§ **Task description**: Copy out every line of the data exactly.

§ **Extracted data entries**:
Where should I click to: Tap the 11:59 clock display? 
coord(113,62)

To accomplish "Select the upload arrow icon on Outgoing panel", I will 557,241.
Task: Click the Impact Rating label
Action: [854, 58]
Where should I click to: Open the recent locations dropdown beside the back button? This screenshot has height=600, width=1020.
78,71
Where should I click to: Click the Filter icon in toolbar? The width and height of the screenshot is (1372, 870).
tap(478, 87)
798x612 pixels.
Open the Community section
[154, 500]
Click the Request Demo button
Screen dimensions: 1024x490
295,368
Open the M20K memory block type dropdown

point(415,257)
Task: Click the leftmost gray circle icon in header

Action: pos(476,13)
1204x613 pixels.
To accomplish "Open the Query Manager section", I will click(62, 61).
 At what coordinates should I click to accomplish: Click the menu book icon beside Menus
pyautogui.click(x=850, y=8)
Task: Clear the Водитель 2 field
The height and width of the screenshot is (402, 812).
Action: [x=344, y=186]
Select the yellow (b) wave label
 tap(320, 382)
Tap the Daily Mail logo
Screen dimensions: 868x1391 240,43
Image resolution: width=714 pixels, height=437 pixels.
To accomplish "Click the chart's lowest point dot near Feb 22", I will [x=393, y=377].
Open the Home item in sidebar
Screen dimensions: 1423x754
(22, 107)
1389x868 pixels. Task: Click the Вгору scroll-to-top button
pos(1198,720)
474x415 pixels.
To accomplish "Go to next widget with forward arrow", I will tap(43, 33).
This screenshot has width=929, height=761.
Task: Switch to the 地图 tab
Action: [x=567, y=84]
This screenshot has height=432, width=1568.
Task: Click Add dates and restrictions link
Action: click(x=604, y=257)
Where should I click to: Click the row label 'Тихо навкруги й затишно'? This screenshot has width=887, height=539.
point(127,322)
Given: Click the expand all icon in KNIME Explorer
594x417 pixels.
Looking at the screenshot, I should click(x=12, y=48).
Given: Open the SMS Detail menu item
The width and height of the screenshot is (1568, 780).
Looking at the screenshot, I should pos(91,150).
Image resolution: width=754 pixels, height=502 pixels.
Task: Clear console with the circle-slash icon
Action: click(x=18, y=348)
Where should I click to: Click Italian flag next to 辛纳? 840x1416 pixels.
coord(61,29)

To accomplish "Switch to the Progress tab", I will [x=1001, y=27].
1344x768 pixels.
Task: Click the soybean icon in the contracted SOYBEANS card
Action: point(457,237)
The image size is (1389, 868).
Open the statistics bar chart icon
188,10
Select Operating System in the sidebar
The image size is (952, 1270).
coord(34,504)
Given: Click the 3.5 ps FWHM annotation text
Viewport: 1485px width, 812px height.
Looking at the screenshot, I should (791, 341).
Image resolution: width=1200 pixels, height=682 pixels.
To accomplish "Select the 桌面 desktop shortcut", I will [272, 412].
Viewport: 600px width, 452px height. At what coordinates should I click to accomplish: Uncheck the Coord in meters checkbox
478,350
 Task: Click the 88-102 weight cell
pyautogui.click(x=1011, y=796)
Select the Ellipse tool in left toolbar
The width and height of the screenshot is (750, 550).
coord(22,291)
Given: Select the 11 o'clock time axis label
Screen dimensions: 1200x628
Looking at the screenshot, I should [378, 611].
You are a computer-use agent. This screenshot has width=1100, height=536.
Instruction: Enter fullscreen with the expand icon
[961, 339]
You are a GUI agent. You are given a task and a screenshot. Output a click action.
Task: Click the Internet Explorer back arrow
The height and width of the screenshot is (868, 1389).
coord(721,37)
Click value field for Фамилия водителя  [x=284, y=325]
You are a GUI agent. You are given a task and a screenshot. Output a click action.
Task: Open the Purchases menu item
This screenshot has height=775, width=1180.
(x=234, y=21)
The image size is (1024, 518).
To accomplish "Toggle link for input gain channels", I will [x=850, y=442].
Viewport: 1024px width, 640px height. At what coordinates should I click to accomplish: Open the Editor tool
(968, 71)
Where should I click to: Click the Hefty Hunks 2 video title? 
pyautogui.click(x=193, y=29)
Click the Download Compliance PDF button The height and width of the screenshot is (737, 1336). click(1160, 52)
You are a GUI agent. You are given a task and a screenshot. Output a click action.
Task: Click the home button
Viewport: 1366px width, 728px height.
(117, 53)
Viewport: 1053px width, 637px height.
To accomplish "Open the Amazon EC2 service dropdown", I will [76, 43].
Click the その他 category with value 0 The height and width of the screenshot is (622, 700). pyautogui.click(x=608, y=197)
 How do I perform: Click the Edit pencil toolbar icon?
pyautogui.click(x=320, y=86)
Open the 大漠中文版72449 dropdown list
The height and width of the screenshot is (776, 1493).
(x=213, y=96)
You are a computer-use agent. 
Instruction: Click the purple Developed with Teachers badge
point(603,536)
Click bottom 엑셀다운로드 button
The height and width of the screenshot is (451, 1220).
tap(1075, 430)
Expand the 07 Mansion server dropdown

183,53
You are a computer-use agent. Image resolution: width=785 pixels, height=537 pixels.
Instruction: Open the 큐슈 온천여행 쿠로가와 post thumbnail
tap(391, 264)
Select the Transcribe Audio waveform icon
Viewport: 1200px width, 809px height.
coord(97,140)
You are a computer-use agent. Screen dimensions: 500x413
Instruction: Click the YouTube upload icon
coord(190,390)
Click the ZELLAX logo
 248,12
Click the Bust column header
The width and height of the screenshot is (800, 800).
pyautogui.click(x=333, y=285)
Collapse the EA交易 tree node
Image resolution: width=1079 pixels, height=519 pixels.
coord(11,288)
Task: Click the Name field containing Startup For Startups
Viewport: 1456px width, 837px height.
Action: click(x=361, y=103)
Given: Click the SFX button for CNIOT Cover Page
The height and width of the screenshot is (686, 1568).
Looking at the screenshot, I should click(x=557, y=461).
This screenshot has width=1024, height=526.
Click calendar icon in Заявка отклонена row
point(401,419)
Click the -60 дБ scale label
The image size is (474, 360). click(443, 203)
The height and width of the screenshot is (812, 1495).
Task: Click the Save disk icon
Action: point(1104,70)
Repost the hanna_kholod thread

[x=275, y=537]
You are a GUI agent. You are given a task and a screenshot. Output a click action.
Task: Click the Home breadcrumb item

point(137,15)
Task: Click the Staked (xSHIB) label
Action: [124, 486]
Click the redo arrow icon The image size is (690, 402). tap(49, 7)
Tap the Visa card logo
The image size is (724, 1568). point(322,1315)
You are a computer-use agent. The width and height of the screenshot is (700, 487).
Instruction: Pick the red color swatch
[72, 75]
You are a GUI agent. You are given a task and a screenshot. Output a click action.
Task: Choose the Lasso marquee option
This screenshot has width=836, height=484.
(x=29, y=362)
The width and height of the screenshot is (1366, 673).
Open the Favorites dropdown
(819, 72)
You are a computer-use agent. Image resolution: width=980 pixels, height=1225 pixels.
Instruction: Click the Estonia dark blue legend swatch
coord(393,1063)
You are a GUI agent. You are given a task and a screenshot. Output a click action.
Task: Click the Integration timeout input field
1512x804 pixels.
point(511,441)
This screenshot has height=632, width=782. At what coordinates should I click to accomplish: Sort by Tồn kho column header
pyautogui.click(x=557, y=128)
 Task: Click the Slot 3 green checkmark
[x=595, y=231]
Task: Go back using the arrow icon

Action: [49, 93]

§ **Reply to the task**:
Where should I click to: Tap the 11:59 clock display? 
coord(113,62)

To accomplish "Select the upload arrow icon on Outgoing panel", I will 557,241.
Task: Click the Impact Rating label
Action: [854, 58]
Where should I click to: Open the recent locations dropdown beside the back button? This screenshot has height=600, width=1020.
78,71
Where should I click to: Click the Filter icon in toolbar? The width and height of the screenshot is (1372, 870).
tap(478, 87)
798x612 pixels.
Open the Community section
[154, 500]
Click the Request Demo button
Screen dimensions: 1024x490
295,368
Open the M20K memory block type dropdown

point(415,257)
Task: Click the leftmost gray circle icon in header

Action: pos(476,13)
1204x613 pixels.
To accomplish "Open the Query Manager section", I will click(62, 61).
 At what coordinates should I click to accomplish: Click the menu book icon beside Menus
pyautogui.click(x=850, y=8)
Task: Clear the Водитель 2 field
The height and width of the screenshot is (402, 812).
Action: [x=344, y=186]
Select the yellow (b) wave label
 tap(320, 382)
Tap the Daily Mail logo
Screen dimensions: 868x1391 240,43
Image resolution: width=714 pixels, height=437 pixels.
To accomplish "Click the chart's lowest point dot near Feb 22", I will [x=393, y=377].
Open the Home item in sidebar
Screen dimensions: 1423x754
(22, 107)
1389x868 pixels. Task: Click the Вгору scroll-to-top button
pos(1198,720)
474x415 pixels.
To accomplish "Go to next widget with forward arrow", I will tap(43, 33).
This screenshot has width=929, height=761.
Task: Switch to the 地图 tab
Action: [x=567, y=84]
This screenshot has height=432, width=1568.
Task: Click Add dates and restrictions link
Action: click(x=604, y=257)
Where should I click to: Click the row label 'Тихо навкруги й затишно'? This screenshot has width=887, height=539.
point(127,322)
Given: Click the expand all icon in KNIME Explorer
594x417 pixels.
Looking at the screenshot, I should click(x=12, y=48).
Given: Open the SMS Detail menu item
The width and height of the screenshot is (1568, 780).
Looking at the screenshot, I should pos(91,150).
Image resolution: width=754 pixels, height=502 pixels.
Task: Clear console with the circle-slash icon
Action: click(x=18, y=348)
Where should I click to: Click Italian flag next to 辛纳? 840x1416 pixels.
coord(61,29)

To accomplish "Switch to the Progress tab", I will [x=1001, y=27].
1344x768 pixels.
Task: Click the soybean icon in the contracted SOYBEANS card
Action: point(457,237)
The image size is (1389, 868).
Open the statistics bar chart icon
188,10
Select Operating System in the sidebar
The image size is (952, 1270).
coord(34,504)
Given: Click the 3.5 ps FWHM annotation text
Viewport: 1485px width, 812px height.
Looking at the screenshot, I should (791, 341).
Image resolution: width=1200 pixels, height=682 pixels.
To accomplish "Select the 桌面 desktop shortcut", I will [272, 412].
Viewport: 600px width, 452px height. At what coordinates should I click to accomplish: Uncheck the Coord in meters checkbox
478,350
 Task: Click the 88-102 weight cell
pyautogui.click(x=1011, y=796)
Select the Ellipse tool in left toolbar
The width and height of the screenshot is (750, 550).
coord(22,291)
Given: Select the 11 o'clock time axis label
Screen dimensions: 1200x628
Looking at the screenshot, I should [378, 611].
You are a computer-use agent. This screenshot has width=1100, height=536.
Instruction: Enter fullscreen with the expand icon
[961, 339]
You are a GUI agent. You are given a task and a screenshot. Output a click action.
Task: Click the Internet Explorer back arrow
The height and width of the screenshot is (868, 1389).
coord(721,37)
Click value field for Фамилия водителя  [x=284, y=325]
You are a GUI agent. You are given a task and a screenshot. Output a click action.
Task: Open the Purchases menu item
This screenshot has height=775, width=1180.
(x=234, y=21)
The image size is (1024, 518).
To accomplish "Toggle link for input gain channels", I will [x=850, y=442].
Viewport: 1024px width, 640px height. At what coordinates should I click to accomplish: Open the Editor tool
(968, 71)
Where should I click to: Click the Hefty Hunks 2 video title? 
pyautogui.click(x=193, y=29)
Click the Download Compliance PDF button The height and width of the screenshot is (737, 1336). click(1160, 52)
You are a GUI agent. You are given a task and a screenshot. Output a click action.
Task: Click the home button
Viewport: 1366px width, 728px height.
(117, 53)
Viewport: 1053px width, 637px height.
To accomplish "Open the Amazon EC2 service dropdown", I will [76, 43].
Click the その他 category with value 0 The height and width of the screenshot is (622, 700). pyautogui.click(x=608, y=197)
 How do I perform: Click the Edit pencil toolbar icon?
pyautogui.click(x=320, y=86)
Open the 大漠中文版72449 dropdown list
The height and width of the screenshot is (776, 1493).
(x=213, y=96)
You are a computer-use agent. 
Instruction: Click the purple Developed with Teachers badge
point(603,536)
Click bottom 엑셀다운로드 button
The height and width of the screenshot is (451, 1220).
tap(1075, 430)
Expand the 07 Mansion server dropdown

183,53
You are a computer-use agent. Image resolution: width=785 pixels, height=537 pixels.
Instruction: Open the 큐슈 온천여행 쿠로가와 post thumbnail
tap(391, 264)
Select the Transcribe Audio waveform icon
Viewport: 1200px width, 809px height.
coord(97,140)
You are a computer-use agent. Screen dimensions: 500x413
Instruction: Click the YouTube upload icon
coord(190,390)
Click the ZELLAX logo
 248,12
Click the Bust column header
The width and height of the screenshot is (800, 800).
pyautogui.click(x=333, y=285)
Collapse the EA交易 tree node
Image resolution: width=1079 pixels, height=519 pixels.
coord(11,288)
Task: Click the Name field containing Startup For Startups
Viewport: 1456px width, 837px height.
Action: click(x=361, y=103)
Given: Click the SFX button for CNIOT Cover Page
The height and width of the screenshot is (686, 1568).
Looking at the screenshot, I should click(x=557, y=461).
This screenshot has width=1024, height=526.
Click calendar icon in Заявка отклонена row
point(401,419)
Click the -60 дБ scale label
The image size is (474, 360). click(443, 203)
The height and width of the screenshot is (812, 1495).
Task: Click the Save disk icon
Action: point(1104,70)
Repost the hanna_kholod thread

[x=275, y=537]
You are a GUI agent. You are given a task and a screenshot. Output a click action.
Task: Click the Home breadcrumb item

point(137,15)
Task: Click the Staked (xSHIB) label
Action: [124, 486]
Click the redo arrow icon The image size is (690, 402). tap(49, 7)
Tap the Visa card logo
The image size is (724, 1568). point(322,1315)
You are a computer-use agent. The width and height of the screenshot is (700, 487).
Instruction: Pick the red color swatch
[72, 75]
You are a GUI agent. You are given a task and a screenshot. Output a click action.
Task: Choose the Lasso marquee option
This screenshot has width=836, height=484.
(x=29, y=362)
The width and height of the screenshot is (1366, 673).
Open the Favorites dropdown
(819, 72)
You are a computer-use agent. Image resolution: width=980 pixels, height=1225 pixels.
Instruction: Click the Estonia dark blue legend swatch
coord(393,1063)
You are a GUI agent. You are given a task and a screenshot. Output a click action.
Task: Click the Integration timeout input field
1512x804 pixels.
point(511,441)
This screenshot has height=632, width=782. At what coordinates should I click to accomplish: Sort by Tồn kho column header
pyautogui.click(x=557, y=128)
 Task: Click the Slot 3 green checkmark
[x=595, y=231]
Task: Go back using the arrow icon

Action: [49, 93]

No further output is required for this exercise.